-- Start --

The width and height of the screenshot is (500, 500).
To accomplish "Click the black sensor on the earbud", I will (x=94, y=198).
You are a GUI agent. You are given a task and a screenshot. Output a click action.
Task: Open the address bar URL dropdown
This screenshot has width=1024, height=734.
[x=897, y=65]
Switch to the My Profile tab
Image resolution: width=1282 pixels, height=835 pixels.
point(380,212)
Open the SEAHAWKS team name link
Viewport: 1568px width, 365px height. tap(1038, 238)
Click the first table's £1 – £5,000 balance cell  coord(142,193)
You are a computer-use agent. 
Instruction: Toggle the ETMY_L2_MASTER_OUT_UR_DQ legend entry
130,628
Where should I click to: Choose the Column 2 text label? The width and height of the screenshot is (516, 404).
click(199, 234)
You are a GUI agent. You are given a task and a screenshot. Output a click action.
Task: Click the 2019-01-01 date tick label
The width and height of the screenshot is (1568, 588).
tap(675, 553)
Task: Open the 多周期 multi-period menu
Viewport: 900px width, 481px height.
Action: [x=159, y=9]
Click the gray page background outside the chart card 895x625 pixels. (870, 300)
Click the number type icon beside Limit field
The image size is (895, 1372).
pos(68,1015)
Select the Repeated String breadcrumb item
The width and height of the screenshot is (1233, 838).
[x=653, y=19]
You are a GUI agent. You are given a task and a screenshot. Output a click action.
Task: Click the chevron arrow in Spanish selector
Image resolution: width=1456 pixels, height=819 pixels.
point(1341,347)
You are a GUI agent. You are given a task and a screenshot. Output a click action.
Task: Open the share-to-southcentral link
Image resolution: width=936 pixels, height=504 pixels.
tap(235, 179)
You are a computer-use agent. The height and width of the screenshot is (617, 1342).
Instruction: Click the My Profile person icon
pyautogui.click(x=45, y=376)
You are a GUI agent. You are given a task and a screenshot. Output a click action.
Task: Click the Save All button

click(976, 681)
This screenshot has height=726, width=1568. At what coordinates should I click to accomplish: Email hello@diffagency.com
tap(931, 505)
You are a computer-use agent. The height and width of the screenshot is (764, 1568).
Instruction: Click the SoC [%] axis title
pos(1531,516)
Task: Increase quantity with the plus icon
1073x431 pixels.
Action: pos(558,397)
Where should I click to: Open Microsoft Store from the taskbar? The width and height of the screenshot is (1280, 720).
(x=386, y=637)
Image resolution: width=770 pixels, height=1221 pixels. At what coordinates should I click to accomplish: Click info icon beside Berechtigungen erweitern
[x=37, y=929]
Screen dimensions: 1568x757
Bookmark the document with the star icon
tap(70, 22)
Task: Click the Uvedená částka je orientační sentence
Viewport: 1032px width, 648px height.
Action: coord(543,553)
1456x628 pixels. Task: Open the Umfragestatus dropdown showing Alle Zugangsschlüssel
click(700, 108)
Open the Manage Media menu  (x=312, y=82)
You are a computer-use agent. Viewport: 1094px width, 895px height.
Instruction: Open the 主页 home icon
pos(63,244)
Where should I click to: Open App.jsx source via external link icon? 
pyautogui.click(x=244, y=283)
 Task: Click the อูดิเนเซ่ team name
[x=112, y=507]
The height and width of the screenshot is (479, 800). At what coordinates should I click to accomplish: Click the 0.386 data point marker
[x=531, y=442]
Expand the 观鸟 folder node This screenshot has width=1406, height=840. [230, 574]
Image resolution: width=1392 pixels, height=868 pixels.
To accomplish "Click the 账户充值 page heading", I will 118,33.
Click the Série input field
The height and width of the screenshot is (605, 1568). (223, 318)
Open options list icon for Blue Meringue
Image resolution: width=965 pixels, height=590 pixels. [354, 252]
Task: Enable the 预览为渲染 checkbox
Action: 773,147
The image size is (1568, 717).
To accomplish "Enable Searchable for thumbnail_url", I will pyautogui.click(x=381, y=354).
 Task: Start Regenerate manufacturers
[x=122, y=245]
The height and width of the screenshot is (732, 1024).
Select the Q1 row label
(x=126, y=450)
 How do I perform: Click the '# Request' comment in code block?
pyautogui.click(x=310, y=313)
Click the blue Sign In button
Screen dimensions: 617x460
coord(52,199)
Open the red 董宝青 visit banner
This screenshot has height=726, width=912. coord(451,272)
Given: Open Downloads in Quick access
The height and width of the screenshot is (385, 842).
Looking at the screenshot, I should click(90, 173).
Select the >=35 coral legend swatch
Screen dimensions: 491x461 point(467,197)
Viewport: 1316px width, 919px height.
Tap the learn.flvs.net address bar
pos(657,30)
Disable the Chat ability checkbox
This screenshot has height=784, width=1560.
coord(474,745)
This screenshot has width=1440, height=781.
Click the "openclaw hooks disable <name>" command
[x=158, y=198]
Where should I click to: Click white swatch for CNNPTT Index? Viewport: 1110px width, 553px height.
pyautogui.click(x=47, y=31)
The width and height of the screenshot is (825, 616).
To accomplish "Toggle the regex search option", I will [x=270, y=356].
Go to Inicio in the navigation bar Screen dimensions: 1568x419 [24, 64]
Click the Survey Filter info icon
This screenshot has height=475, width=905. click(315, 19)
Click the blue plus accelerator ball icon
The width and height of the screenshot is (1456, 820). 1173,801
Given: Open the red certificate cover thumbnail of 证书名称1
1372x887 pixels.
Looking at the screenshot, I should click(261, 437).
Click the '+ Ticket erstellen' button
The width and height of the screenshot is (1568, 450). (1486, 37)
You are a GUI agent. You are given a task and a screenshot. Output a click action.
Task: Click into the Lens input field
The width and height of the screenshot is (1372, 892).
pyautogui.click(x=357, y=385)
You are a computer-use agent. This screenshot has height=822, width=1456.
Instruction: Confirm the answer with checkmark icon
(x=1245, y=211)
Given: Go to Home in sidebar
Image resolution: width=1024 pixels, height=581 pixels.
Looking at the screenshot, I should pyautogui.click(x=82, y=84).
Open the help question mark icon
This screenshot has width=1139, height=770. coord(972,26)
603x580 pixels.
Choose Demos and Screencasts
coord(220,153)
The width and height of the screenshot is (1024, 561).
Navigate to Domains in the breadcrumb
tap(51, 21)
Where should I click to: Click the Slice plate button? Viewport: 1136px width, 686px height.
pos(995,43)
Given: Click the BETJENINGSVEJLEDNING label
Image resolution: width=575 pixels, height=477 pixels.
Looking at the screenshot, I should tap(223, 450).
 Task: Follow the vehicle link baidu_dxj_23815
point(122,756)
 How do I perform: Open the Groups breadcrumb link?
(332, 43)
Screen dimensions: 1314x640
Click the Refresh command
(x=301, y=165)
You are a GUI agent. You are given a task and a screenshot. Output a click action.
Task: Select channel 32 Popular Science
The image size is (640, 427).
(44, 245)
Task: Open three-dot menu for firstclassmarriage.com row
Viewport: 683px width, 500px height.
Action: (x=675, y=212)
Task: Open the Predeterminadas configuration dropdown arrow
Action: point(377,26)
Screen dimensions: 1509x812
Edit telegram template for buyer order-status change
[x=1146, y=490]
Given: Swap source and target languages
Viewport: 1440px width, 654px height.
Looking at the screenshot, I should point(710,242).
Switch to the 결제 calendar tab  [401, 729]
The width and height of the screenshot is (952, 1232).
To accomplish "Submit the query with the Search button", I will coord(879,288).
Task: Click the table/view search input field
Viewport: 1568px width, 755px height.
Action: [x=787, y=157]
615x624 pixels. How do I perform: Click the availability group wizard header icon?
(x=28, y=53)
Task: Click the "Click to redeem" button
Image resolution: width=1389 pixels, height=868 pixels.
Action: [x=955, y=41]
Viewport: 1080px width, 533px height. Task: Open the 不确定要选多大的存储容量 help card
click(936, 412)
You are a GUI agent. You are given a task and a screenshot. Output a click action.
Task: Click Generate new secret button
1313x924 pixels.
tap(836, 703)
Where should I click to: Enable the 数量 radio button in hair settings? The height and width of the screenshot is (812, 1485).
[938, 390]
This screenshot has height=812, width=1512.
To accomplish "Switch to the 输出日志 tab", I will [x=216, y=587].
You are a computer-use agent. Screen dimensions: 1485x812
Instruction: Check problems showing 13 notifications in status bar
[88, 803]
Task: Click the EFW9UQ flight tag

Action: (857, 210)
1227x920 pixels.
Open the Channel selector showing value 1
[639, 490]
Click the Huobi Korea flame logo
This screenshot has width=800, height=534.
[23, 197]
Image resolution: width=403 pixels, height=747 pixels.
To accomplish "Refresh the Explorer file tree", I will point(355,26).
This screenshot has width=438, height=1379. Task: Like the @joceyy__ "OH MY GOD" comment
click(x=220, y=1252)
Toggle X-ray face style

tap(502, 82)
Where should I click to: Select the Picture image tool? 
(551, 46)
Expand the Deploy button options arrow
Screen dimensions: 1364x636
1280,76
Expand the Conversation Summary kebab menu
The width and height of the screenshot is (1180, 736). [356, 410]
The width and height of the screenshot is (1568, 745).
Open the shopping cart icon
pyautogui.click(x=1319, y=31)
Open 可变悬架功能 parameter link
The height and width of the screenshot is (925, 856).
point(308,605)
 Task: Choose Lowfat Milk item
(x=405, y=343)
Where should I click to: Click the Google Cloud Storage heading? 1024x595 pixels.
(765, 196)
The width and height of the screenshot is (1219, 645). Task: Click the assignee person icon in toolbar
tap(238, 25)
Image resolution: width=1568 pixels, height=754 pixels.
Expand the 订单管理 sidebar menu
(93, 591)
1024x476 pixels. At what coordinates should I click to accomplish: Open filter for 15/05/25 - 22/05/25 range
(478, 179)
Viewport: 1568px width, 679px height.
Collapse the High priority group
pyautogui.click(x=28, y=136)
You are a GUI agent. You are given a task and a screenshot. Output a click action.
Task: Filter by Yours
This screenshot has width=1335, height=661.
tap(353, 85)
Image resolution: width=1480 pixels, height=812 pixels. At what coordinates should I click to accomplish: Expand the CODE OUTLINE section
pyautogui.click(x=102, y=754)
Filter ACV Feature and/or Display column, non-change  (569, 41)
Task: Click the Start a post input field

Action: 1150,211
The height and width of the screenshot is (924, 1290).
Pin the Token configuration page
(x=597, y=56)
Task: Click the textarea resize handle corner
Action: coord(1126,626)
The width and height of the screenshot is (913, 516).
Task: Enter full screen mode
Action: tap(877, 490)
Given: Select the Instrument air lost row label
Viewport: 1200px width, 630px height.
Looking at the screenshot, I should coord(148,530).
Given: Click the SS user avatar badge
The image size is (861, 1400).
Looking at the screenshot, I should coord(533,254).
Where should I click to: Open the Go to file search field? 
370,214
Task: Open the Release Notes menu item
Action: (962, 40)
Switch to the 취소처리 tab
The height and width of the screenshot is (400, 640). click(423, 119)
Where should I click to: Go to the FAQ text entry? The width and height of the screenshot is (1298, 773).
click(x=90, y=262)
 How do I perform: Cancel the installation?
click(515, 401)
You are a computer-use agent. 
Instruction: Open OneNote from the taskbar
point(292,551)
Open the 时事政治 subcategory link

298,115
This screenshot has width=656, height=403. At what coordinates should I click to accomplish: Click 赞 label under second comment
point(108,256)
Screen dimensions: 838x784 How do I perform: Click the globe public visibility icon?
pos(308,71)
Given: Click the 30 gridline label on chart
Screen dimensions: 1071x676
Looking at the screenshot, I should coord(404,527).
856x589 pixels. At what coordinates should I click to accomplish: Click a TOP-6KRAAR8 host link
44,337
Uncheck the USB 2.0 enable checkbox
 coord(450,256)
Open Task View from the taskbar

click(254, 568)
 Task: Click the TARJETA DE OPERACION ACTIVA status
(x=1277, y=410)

-- End --

GIVEN INSTRUCTION:
Put everything in the entries above, from the line containing "How do I perform: Open" down to the line containing "Action: [x=787, y=157]", into a Markdown table with the columns Row and Line, one numbered row per line, leaving out any blank lines.

RESPONSE:
| Row | Line |
|---|---|
| 1 |  How do I perform: Open the Groups breadcrumb link? |
| 2 | (332, 43) |
| 3 | Screen dimensions: 1314x640 |
| 4 | Click the Refresh command |
| 5 | (x=301, y=165) |
| 6 | You are a GUI agent. You are given a task and a screenshot. Output a click action. |
| 7 | Task: Select channel 32 Popular Science |
| 8 | The image size is (640, 427). |
| 9 | (44, 245) |
| 10 | Task: Open three-dot menu for firstclassmarriage.com row |
| 11 | Viewport: 683px width, 500px height. |
| 12 | Action: (x=675, y=212) |
| 13 | Task: Open the Predeterminadas configuration dropdown arrow |
| 14 | Action: point(377,26) |
| 15 | Screen dimensions: 1509x812 |
| 16 | Edit telegram template for buyer order-status change |
| 17 | [x=1146, y=490] |
| 18 | Given: Swap source and target languages |
| 19 | Viewport: 1440px width, 654px height. |
| 20 | Looking at the screenshot, I should point(710,242). |
| 21 | Switch to the 결제 calendar tab  [401, 729] |
| 22 | The width and height of the screenshot is (952, 1232). |
| 23 | To accomplish "Submit the query with the Search button", I will coord(879,288). |
| 24 | Task: Click the table/view search input field |
| 25 | Viewport: 1568px width, 755px height. |
| 26 | Action: [x=787, y=157] |